Pixel coordinate grounding data
=== Begin Enclosure ===

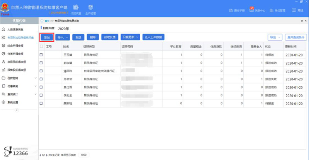This screenshot has height=160, width=309.
Task: Expand the 税款缴纳 sidebar section
Action: pos(19,78)
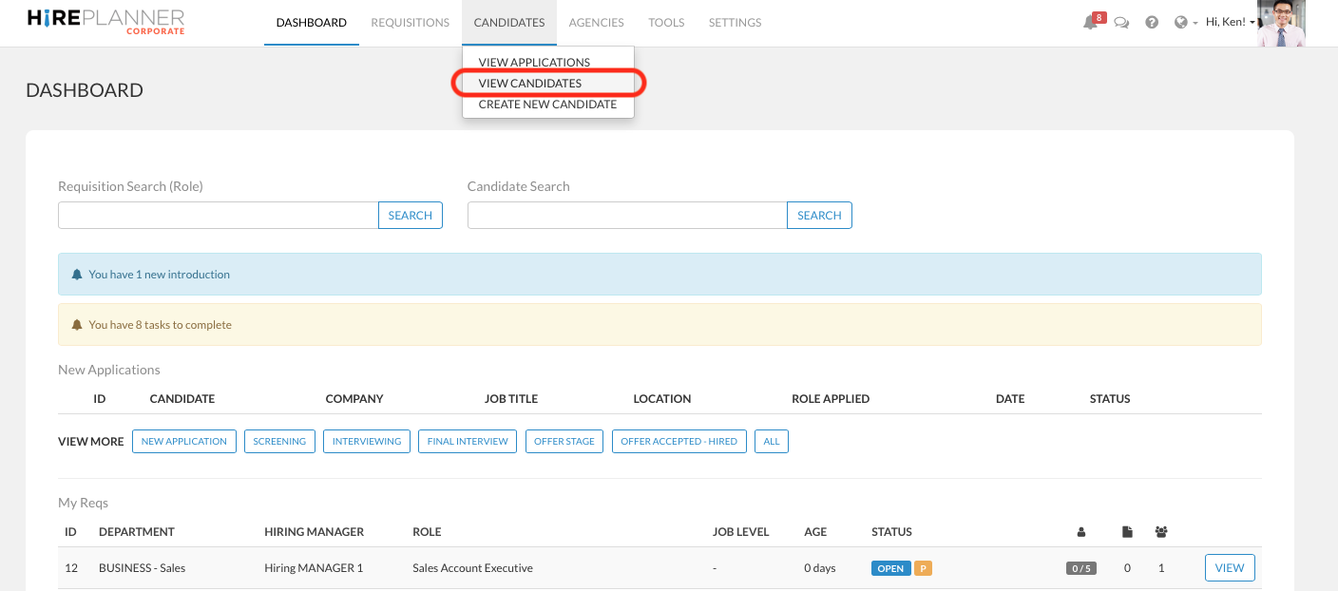The image size is (1338, 591).
Task: View the Sales Account Executive requisition
Action: pyautogui.click(x=1230, y=568)
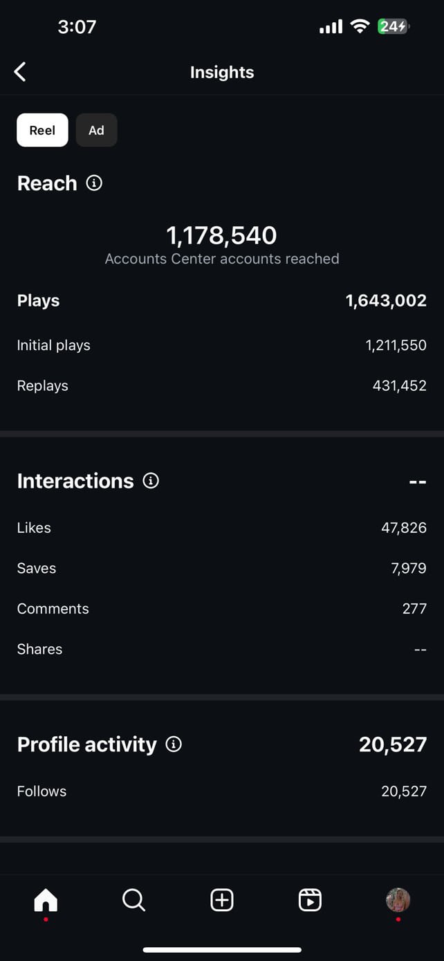Tap the Interactions info icon
The image size is (444, 961).
pos(151,480)
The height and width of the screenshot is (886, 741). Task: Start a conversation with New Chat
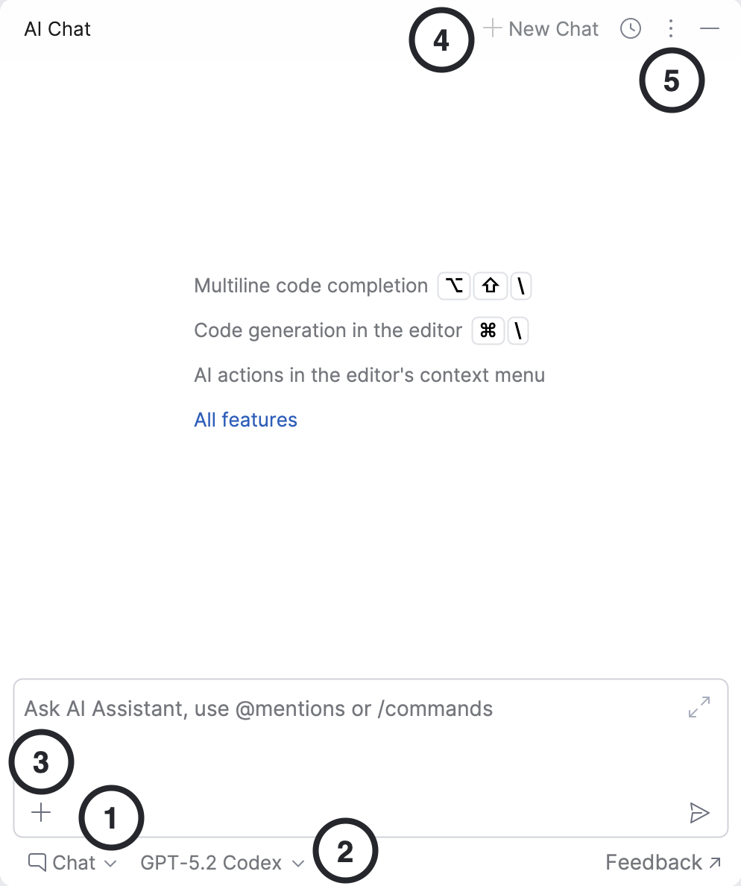click(541, 28)
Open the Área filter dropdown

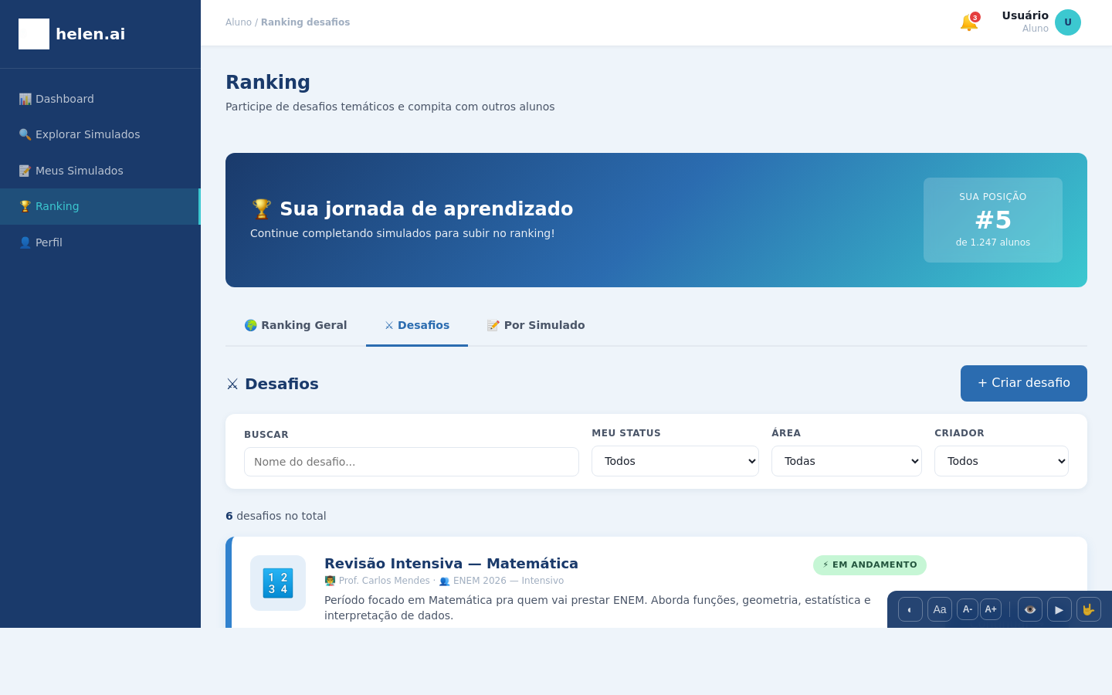(x=846, y=461)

=== End Enclosure ===

YOUR GOAL: For this exercise, reproduce the data above exactly from the line containing "The height and" through its final line, both ends included, with no pictures in the copy.

OUTPUT OF THE TASK:
The height and width of the screenshot is (886, 741). Task: Start a conversation with New Chat
click(541, 28)
Open the Área filter dropdown

(x=846, y=461)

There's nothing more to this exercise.